The Kenya Democracy Project is paying this public tribute to Pheroze Nowrojee not because he is special, but rather because he is typical- it has been typical for Kenyans of South Asian heritage to have in their ranks, democrats, radicals, socialists, anti-imperialists and all those who are opposed to globalization, unwarranted military invasions and unbridled attacks on civil rights and academic freedoms.

It is about time for Black African Kenyans to FINALLY amka and smell the kahawa about our nutmeg complexioned brothers and sisters. Online I see a lot of people hurling crude,racist slurs at their own fellow citizens; comfortable that they slander entire communities some of whom have a stronger claim to Kenya. Sometime back when matters were getting out of hand in terms of deranged attacks on those "Wahindi thieves" in the youth oriented Kenyan online forum known as Mashada, I decided to speak out by launching this linked thread on the 31st of January 2004 and the ensuing discussion was raucous, ridiculous at times,but it served to remind ourselves, those of us who live outside Kenya that the mere fact that someone boards a plane at JKIA to come to Boston, Madrid, Amman, New Delhi does not necessarily mean that they are automatically going to transcend tribalism, sexism, racism, religious fantacism and all the other negative vibes will stay with us unless people starting makeing conscious decisions to grapple with the distortions about a very significant community in Kenya.

This is the least we could do.

We owe it to Makhan Singh and Jeevanjee;

We owe it to Lila Patel and Binaifer Nowrojee;

We owe it to Zarina Patel and Jammit Durrani;
We owe it Salim Lone and Pio Gama Pinto.


And speaking of Pinto, do you remember the recent award that

Emma, Pinto's widow flew from Canada, accompanied by their daughter,
Linda to collect postumously on his behalf?

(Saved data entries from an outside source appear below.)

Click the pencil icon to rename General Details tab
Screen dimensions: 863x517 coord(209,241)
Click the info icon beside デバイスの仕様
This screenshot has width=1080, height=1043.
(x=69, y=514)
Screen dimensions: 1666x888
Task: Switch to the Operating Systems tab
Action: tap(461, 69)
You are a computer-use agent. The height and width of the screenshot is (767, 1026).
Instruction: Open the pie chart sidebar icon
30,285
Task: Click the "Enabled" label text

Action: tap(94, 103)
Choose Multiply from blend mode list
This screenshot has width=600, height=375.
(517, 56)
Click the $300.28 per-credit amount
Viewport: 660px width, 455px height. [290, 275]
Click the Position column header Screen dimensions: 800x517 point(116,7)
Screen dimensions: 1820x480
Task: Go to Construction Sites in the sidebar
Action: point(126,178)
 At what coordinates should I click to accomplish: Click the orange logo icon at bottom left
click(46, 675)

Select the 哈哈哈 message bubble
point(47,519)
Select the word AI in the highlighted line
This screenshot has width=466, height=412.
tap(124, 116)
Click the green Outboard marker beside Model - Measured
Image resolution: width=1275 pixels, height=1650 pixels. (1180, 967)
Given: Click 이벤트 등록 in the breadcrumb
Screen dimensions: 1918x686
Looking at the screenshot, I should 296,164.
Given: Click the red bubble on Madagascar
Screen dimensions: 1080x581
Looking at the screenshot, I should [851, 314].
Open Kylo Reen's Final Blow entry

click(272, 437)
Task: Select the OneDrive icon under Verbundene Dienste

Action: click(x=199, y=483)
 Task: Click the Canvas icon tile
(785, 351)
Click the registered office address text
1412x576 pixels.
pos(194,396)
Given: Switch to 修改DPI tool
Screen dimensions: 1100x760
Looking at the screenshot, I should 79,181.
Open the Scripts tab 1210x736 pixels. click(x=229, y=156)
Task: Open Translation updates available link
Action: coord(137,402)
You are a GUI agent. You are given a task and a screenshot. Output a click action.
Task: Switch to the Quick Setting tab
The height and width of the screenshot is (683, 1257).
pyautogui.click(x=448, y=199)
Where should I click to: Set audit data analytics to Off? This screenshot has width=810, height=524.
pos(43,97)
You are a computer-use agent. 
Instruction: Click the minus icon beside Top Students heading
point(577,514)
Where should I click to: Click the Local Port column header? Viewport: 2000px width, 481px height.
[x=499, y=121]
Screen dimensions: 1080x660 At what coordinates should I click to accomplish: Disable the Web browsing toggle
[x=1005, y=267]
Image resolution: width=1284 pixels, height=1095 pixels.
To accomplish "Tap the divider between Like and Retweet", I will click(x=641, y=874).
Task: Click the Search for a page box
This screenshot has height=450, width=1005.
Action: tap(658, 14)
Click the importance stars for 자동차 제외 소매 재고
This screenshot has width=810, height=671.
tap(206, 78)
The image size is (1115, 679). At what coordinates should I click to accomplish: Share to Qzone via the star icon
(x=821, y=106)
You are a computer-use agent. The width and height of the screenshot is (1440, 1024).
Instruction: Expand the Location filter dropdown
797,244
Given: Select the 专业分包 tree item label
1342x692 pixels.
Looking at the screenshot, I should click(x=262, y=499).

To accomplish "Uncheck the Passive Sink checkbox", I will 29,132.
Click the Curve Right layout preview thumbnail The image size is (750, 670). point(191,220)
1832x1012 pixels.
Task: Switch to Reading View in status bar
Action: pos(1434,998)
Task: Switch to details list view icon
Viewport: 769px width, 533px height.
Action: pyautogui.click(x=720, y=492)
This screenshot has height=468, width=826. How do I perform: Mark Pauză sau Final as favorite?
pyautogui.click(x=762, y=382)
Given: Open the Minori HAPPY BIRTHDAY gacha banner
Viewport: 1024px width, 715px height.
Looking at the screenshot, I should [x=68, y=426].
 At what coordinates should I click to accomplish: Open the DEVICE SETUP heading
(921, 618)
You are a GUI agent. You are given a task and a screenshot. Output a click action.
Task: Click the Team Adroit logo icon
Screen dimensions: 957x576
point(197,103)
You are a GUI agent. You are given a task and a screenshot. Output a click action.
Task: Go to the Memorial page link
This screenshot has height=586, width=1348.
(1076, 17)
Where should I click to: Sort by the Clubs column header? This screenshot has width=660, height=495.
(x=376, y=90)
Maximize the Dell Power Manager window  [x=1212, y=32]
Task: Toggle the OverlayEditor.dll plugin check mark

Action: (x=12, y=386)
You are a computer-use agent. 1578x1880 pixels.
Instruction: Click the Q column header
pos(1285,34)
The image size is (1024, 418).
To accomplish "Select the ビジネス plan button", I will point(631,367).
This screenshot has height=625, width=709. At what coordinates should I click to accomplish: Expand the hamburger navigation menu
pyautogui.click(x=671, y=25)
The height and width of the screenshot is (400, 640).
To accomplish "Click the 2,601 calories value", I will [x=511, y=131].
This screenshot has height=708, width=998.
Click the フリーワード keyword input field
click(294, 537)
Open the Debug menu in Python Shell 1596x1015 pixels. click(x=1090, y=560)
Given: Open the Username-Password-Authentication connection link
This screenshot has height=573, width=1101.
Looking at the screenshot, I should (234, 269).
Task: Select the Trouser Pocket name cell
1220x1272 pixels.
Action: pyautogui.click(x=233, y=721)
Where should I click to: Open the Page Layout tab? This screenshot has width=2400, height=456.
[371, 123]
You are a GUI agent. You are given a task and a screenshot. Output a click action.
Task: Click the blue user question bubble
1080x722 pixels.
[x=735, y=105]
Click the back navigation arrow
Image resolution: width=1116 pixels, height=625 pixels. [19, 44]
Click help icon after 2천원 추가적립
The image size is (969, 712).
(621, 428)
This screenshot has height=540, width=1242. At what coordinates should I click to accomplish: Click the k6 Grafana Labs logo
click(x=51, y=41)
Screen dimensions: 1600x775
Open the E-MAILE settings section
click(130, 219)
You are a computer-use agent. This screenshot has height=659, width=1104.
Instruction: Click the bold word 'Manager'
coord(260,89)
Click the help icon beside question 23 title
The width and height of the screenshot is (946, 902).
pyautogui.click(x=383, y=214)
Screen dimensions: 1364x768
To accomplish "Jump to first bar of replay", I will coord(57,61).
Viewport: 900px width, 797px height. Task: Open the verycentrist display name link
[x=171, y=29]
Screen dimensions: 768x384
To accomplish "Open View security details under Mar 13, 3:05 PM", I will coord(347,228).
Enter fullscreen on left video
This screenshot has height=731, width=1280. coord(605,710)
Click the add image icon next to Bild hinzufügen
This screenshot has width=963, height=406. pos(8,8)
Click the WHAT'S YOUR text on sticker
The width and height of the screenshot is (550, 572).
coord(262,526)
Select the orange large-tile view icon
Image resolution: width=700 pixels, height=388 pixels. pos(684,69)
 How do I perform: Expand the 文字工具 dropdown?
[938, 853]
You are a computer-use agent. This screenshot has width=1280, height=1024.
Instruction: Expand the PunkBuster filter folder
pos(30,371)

Even if you didn't, no, scratch that:

Especially if you did not know anything about

Pio da Gama Pinto, now would be as good a time as any to encourage you to learn more about the Kenyan patriot from this link to the Awaaz

magazine special edition...

Onyango Oloo
Montreal

3 comments:

Tallash Kantai said...

This is an amazing tribute. For a student like me doing a course on East African Asans, its not just informative but its brought about an awakening on the role of the Asian in our"African" society. Thank yo for doing this!

Gathara said...

Too true. I find it a grave indictment of Kenyan society that we have "succeeded" in completely isolating and alienating the Asian community. Politically they have no voice; they have become, in the words of Sunny Bindra, "convenient bugbears" for us to kick.